▽

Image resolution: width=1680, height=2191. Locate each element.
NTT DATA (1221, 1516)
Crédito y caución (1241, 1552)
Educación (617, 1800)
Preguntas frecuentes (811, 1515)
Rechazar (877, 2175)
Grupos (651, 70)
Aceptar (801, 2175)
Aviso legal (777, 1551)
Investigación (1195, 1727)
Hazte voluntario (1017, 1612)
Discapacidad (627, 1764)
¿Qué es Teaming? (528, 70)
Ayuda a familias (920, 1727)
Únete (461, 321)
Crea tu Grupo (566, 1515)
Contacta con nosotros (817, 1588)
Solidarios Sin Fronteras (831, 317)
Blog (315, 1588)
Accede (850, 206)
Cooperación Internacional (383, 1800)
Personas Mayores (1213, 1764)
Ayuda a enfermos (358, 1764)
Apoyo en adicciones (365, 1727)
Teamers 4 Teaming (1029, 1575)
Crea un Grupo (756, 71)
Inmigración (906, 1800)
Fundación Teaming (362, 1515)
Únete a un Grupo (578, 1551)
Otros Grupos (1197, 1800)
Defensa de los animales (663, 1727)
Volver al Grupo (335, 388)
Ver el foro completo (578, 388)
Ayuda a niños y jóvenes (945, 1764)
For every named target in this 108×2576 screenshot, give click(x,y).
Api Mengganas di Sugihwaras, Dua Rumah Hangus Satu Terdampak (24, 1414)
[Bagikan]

△

[Task]
The response must hold only the lines above from the line with "Educación (617, 1800)" through the line with "Volver al Grupo (335, 388)", each copied exactly, both ends kept.

[Response]
Educación (617, 1800)
Preguntas frecuentes (811, 1515)
Rechazar (877, 2175)
Grupos (651, 70)
Aceptar (801, 2175)
Aviso legal (777, 1551)
Investigación (1195, 1727)
Hazte voluntario (1017, 1612)
Discapacidad (627, 1764)
¿Qué es Teaming? (528, 70)
Ayuda a familias (920, 1727)
Únete (461, 321)
Crea tu Grupo (566, 1515)
Contacta con nosotros (817, 1588)
Solidarios Sin Fronteras (831, 317)
Blog (315, 1588)
Accede (850, 206)
Cooperación Internacional (383, 1800)
Personas Mayores (1213, 1764)
Ayuda a enfermos (358, 1764)
Apoyo en adicciones (365, 1727)
Teamers 4 Teaming (1029, 1575)
Crea un Grupo (756, 71)
Inmigración (906, 1800)
Fundación Teaming (362, 1515)
Únete a un Grupo (578, 1551)
Otros Grupos (1197, 1800)
Defensa de los animales (663, 1727)
Volver al Grupo (335, 388)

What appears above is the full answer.